Work to complete
Repeat the material exactly from its first line to the line that includes "Given: Click the size weight icon". Skip pictures.

Given data
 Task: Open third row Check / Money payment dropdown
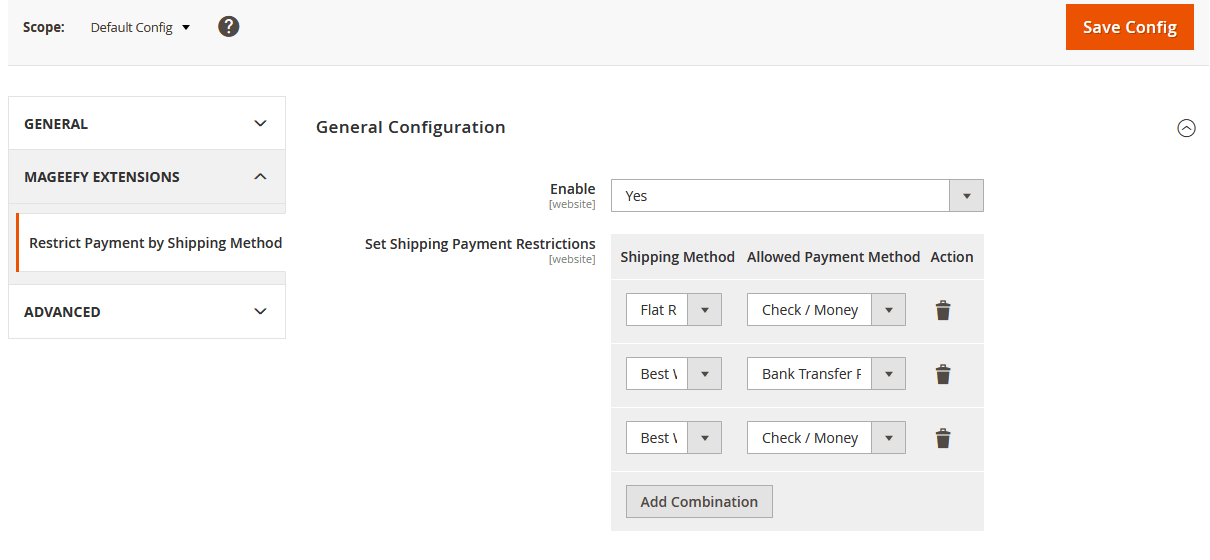click(x=825, y=438)
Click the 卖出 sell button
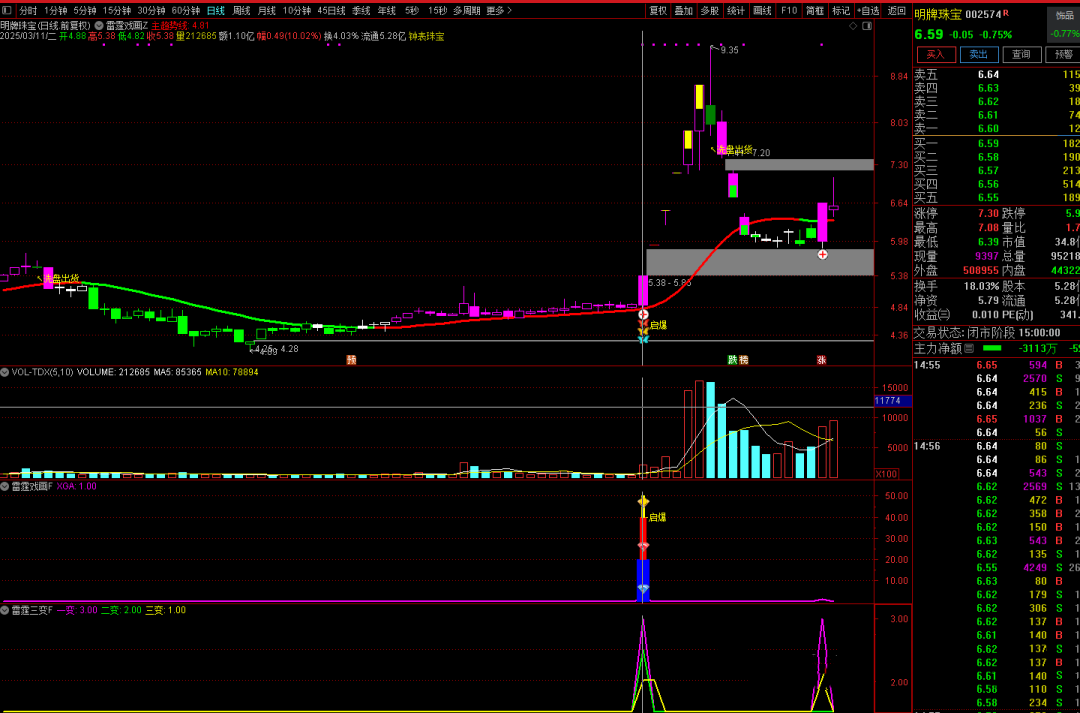Viewport: 1080px width, 713px height. pos(977,55)
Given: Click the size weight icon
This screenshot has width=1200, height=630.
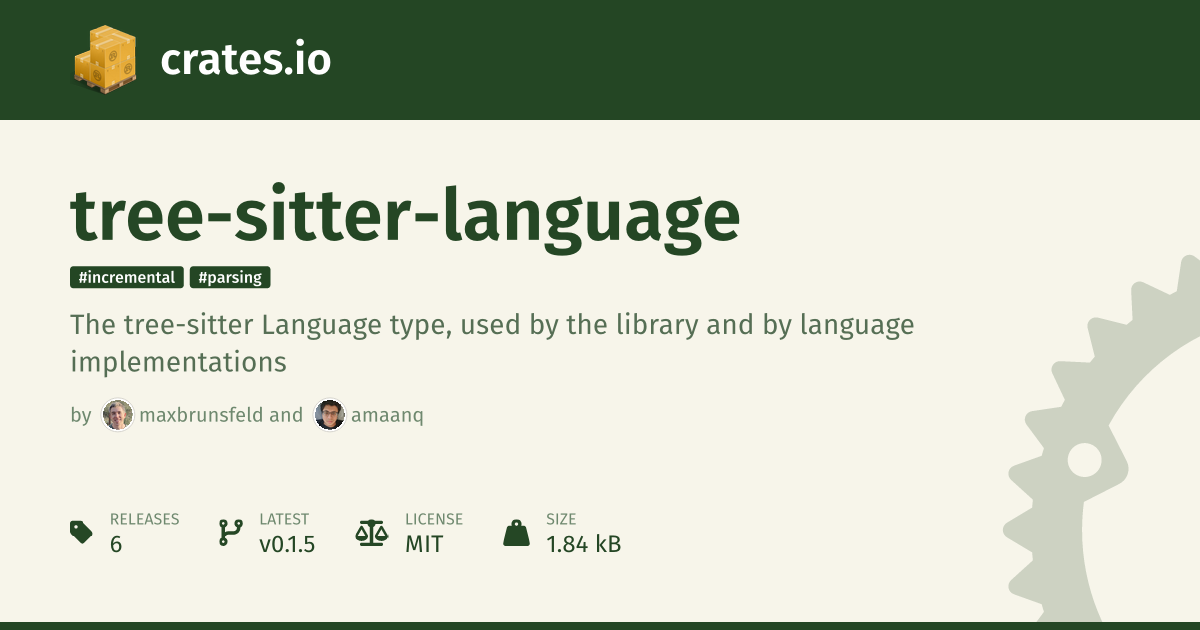Looking at the screenshot, I should [x=516, y=532].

Written reply
 Task: Open third row Check / Money payment dropdown
click(x=825, y=438)
Click the 卖出 sell button
Viewport: 1080px width, 713px height. pos(977,55)
Given: Click the size weight icon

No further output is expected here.